Live in America in air-conditioned splendor?
(Seriously it tickles me to death every single time I get an obscure pop culture reference. It’s one of my greatest pleasures, I think. Where do you buy those things called lives again?)
Yet oddly, I’ve no idea what you mean. Perhaps we speak of different monkeys.
Please do not stare at my bad eye. It makes me crazy.
Go back and watch Bill die. Count his steps.
There were 6!
One step to turn around…5 steps then he fell.
Explain that.
One more…I watched the credits all the way through…
No strike through David Carradines name.
I’m telling you…Bill ain’t dead.
If he made her eat the pizza using chopsticks with her hurting hands she probably started killing pizza boys at the base of his Temple just to not deal with it.

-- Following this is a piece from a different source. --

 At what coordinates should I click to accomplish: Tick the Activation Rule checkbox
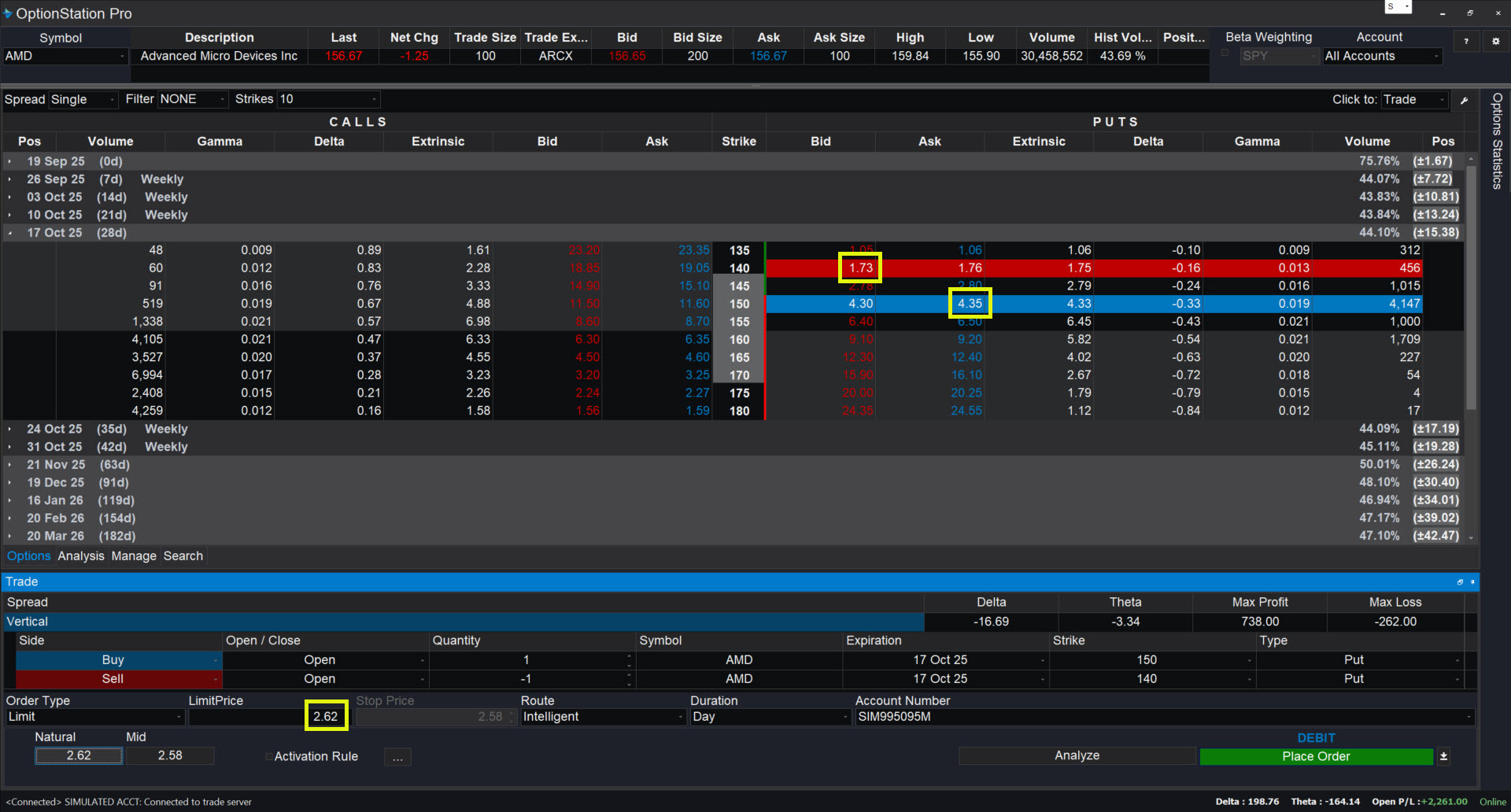[x=269, y=757]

“NO! Do not lift anchovies off cheese like a DOG!”
PC Gamer’s mascot.
As for the exploding heart manuever, I think it’s the sort of thing you learn to do by having total understanding of the body’s chi. Or pressure points. Or the habits of the Aorta Elves. Bea knows it will work because she knows how it works, even if she’s never done it before. It’s probably something like, “The first strike hits the Hunan pressure point, stunning the foe. The second strike disrupts his Astral energy. The third and fourth strikes redirect that energy into his Deva chakra, and the fifth creates a sympathetic resonance that causes the heart to rupture.” Because of her training, she knows what all of those things are, how they work, and how to break them as catastrophically as possible. It’s like a doctor performing his first surgery. He’s never cut into a living human before, but he knows the circulatory system, where the nerves are, functions of the various bits that are inside the body, etc. It’s not just a specific way of waving his arms around that he’s mimicking. He knows what every action he takes does, and why it does what he does. Same thing with Bea. She’s a Master of the martial arts, Pei Mei’s star pupil. She knows exactly what she’s doing.

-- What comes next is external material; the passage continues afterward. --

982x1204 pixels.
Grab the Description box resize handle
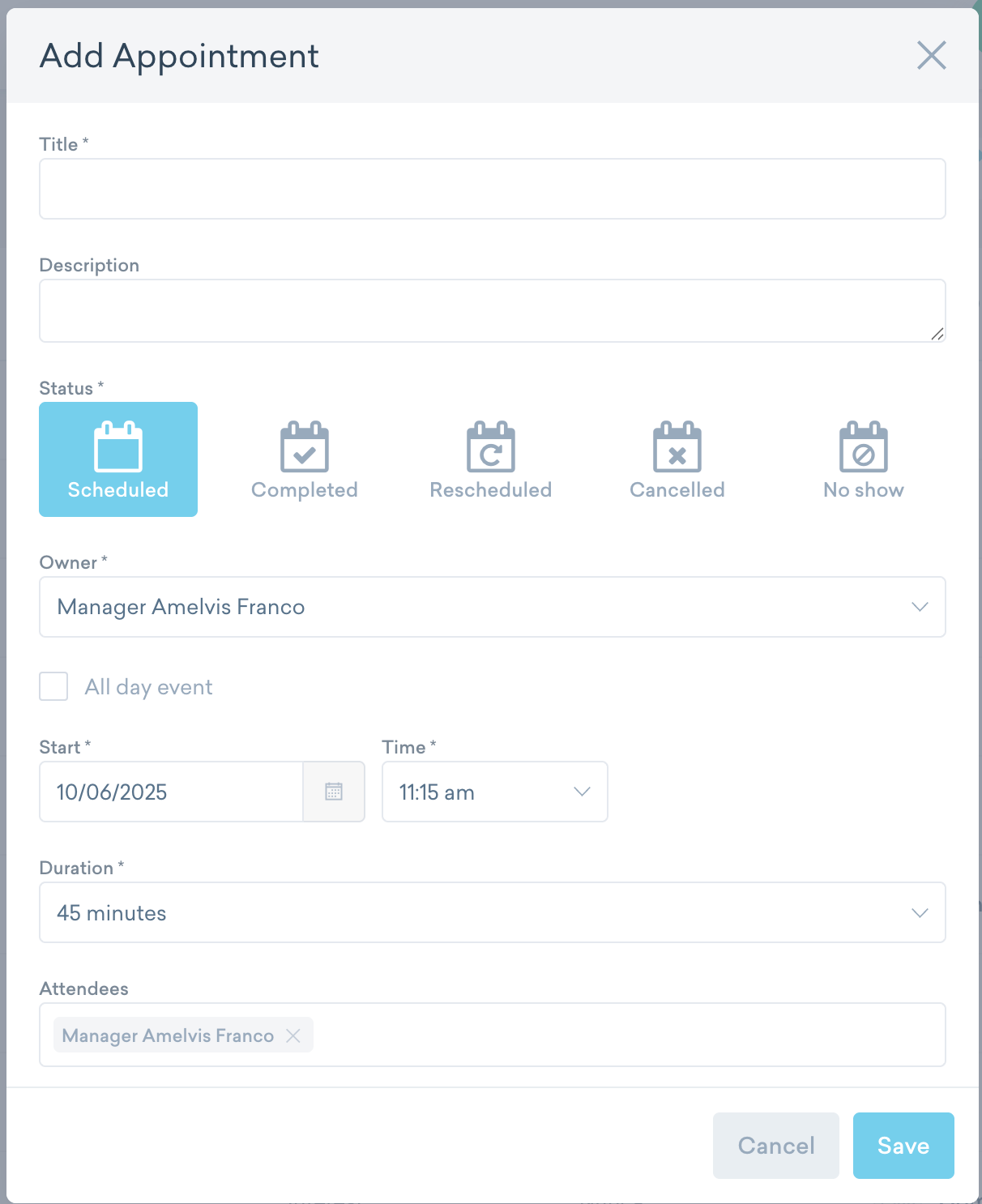pos(937,334)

And Bill is very, very dead as a result.
True. I was surprised when people told me that it was in black & white in the American version. I was also confused when I saw publicity photos of that scene on the Kill Bill website, and all of the bloodstains on clothes were jet black.
I’m watching Vol. 2 right now. Anything in this one I should look for?
I dunno. Even if you know how to perform a deft physical routine, you still have to practice it to be able to perform it smoothly. After all, you don’t want to look foolish after a failed five-easy-pieces-of-death maneuver.
Well, sure, but if the move were total hokum, she’d have known, is my only point.
Well, I never contended the “Jackson Five touch of death” was hokum within the movie or that Bill wasn’t dead as a post-autopsy doornail at the end. I just thought it was a hokey plot device for Tarantino to use and cheated the audience of a hyperkinetic final battle.
I disliked Kiss of the Dragon for the same reason.
Of course he’s not. He’s just pining for the fjords.
RobuSensei : I can say I was surprised just the same when I’ve learned that there’s a Japanese cut of the movie which doesn’t have B&W scenes. Up to that point I thought that Tarantino did it because of some aesthetic reasons. I mean, we Europeans are accustomed to bloody scenes, why spare us the gory details?
I was surprised by that, too. I haven’t seen the scene in color, but I liked the fact that it was in black and white and was dissapointed that it was the result of censorship.
Which martial art teaches you to punch your way out of a wooden coffin buried under 6 feet of dirt? I want to study that one.